## Short problem 1
In the Chelmsford Radio text:
(a) Who bought the station in September 2001?
(b) What is the station's FM frequency?
(c) Which organization coordinated the 'Essex Action' feature?
## Short problem 2
Could you carry on the Chelmsford Radio article from its last sentence?

## Extracted text
Chelmsford Radio
- England;
- Frequencies: FM: 107.7 MHz DAB: 12D (As Radio Essex) RDS: CHELMSFD

Programming
- Format: Contemporary

Ownership
- Owner: Adventure Radio

History
- First air date: 18 October 1998 as Chelmer FM 14 February 2002 as Dream 107.7 2 February 2009 as Chelmsford Radio
- Last air date: 23 March 2015

Technical information
- Transmitter coordinates: 51°42′56″N 0°34′27″E﻿ / ﻿51.7155°N 0.5743°E

Links
- Website: www.southendandchelmsfordradio.com

= Chelmsford Radio =

UK radio station

Chelmsford Radio 107.7 was an Independent Local Radio station for Chelmsford and mid Essex, broadcasting from studios in Southend, and owned by the Adventure Radio Group. It merged with Southend Radio in 2015 to create Radio Essex.

== History ==

Chelmsford Radio began broadcasting as Chelmer FM in 1998, under the ownership of Mid Essex Radio Ltd. In September 2001, the station was purchased by the Tindle Radio Group — owner of Dream 100 in Colchester — and rebranded as Dream 107.7 in mid-February 2002.

In September 2008, the station was sold by Tindle to Adventure Radio, the then owners of Mercury 96.6 and Southend Radio, with whom Ofcom approved a co-location arrangement for Dream to move its studios to the Southend complex. On 2 February 2009 the station re-launched as Chelmsford Radio. Chelmsford Radio shared its programming and resources with Southend Radio as well as Connect FM in Peterborough and Northamptonshire.

The 'Essex Action' feature was a community service designed to help local groups and charities with publicity and also with appeals for volunteers. The service was coordinated by the Southend Association of Volunteers (SAVS) with their counterparts across the county contributing items for broadcast.

## Data lines

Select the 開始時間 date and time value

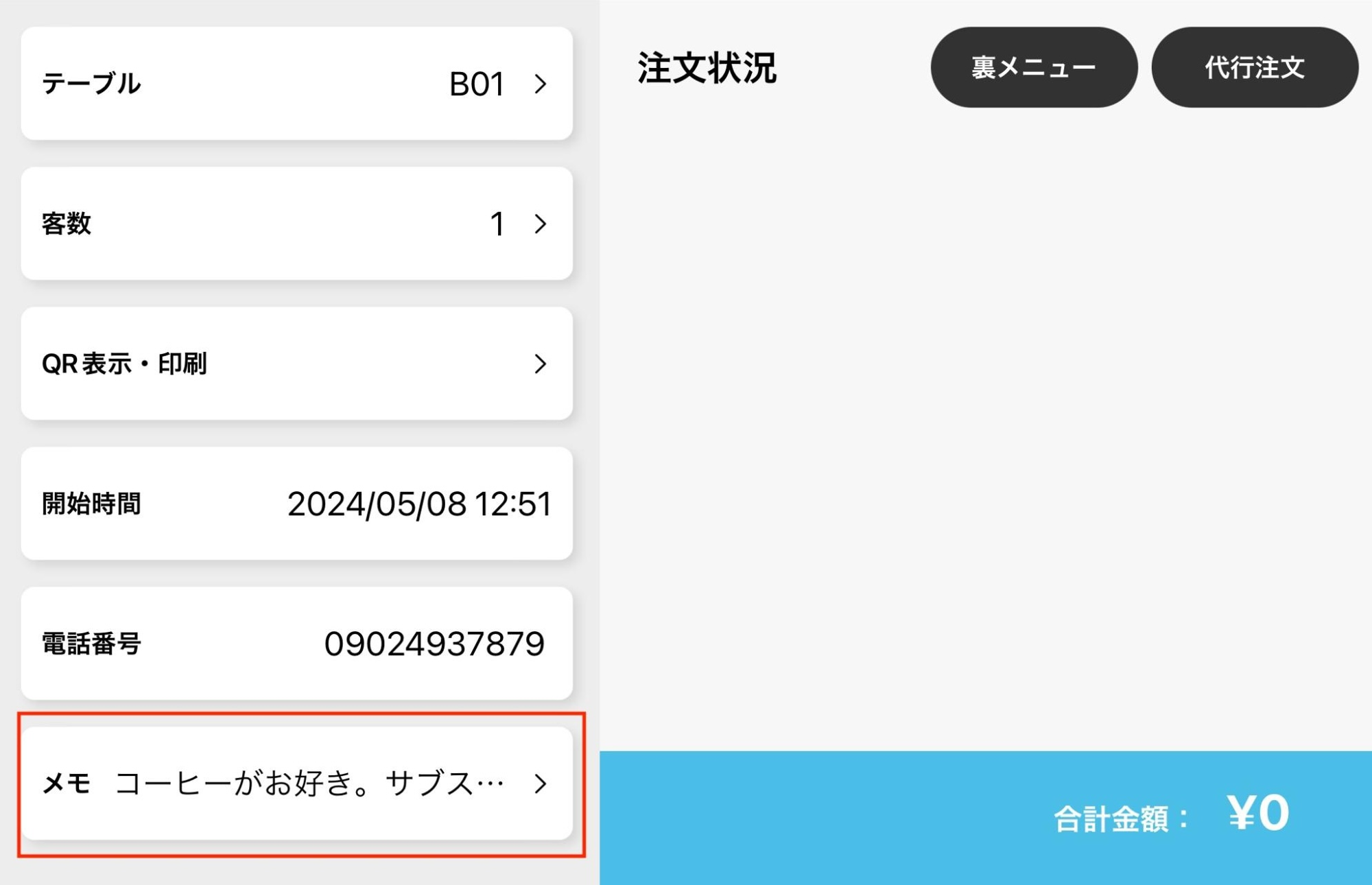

## Response 1
(a) The Tindle Radio Group.
(b) 107.7 MHz.
(c) The Southend Association of Volunteers (SAVS).

## Response 2
On 6 June 2013, Chelmsford Radio and sister station Southend Radio launched on DAB under the singular service Radio Essex. The original DAB only Radio Essex was broadcast on the Essex DAB mux and could be heard in many places across the county where Chelmsford Radio couldn't, including Harlow, Colchester, and Sudbury (Suffolk).

In February 2015, it was announced that Chelmsford Radio, along with Southend Radio and Radio Essex, would be relaunched as one single station known as Radio Essex. The new station launched on 23 March 2015 on 105.1 FM, 107.7 FM, and on DAB.

In August 2025, it was announced that Radio Chelmsford, Radio Southend, and Radio Harlow would relaunch as Essex Breeze.

== Slogans ==

"Just Great Songs for Essex"

== Technical ==
Chelmsford Radio was broadcast on 107.7 MHz from a mobile phone mast at Church Green in the village Danbury. Before 2002, the station output was broadcast from a transmitter close to the A414 in Danbury.

The 107.7 signal could be received as far away as Basildon, Ongar, Braintree and Colchester.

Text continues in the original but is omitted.